## TASK OBJECTIVE:
Only one stretch of the data below is wanted: the lines starting at the one with "Task: Open the Instagram profile icon" and ending at the one with "952x535 pixels.", both included, given again exactly.

## TASK INPUT:
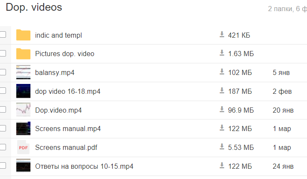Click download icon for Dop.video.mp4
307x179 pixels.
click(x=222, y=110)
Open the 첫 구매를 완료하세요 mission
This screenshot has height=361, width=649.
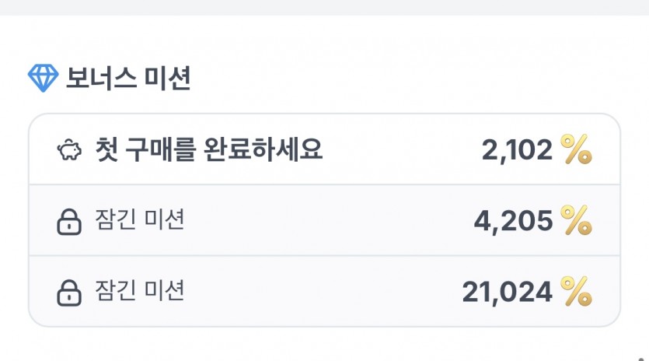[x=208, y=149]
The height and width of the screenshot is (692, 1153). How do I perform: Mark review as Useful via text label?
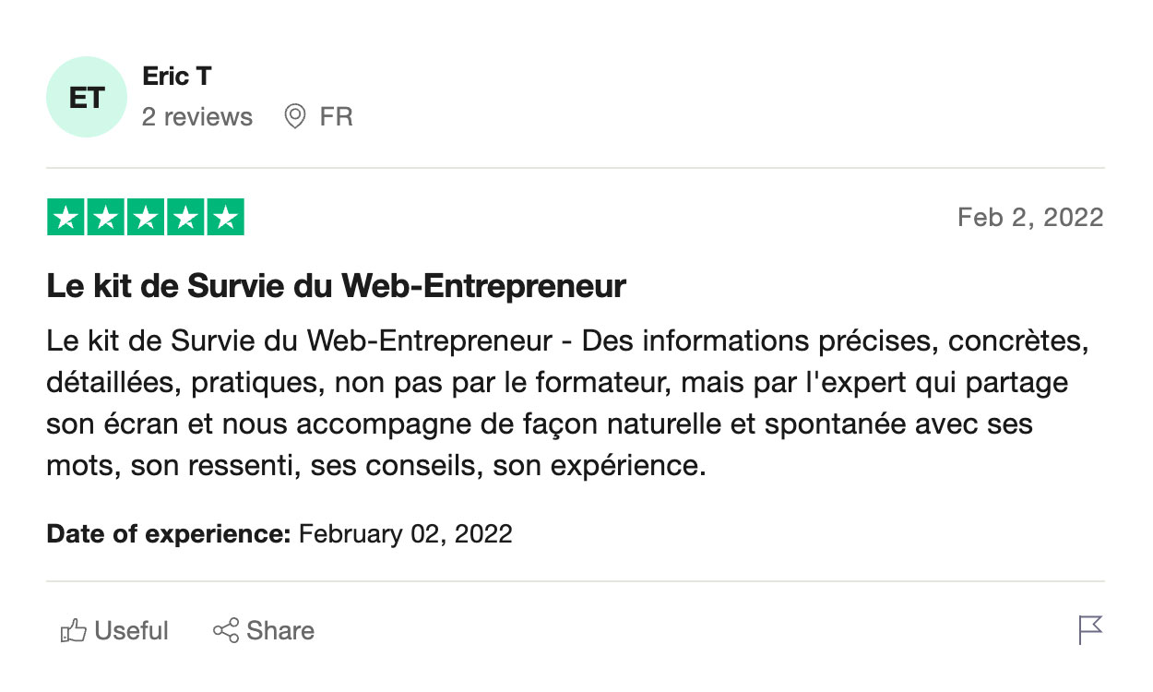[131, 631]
--
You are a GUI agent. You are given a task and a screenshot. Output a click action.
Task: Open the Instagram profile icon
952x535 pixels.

## ANSWER SECTION:
Task: Open the Instagram profile icon
952x535 pixels.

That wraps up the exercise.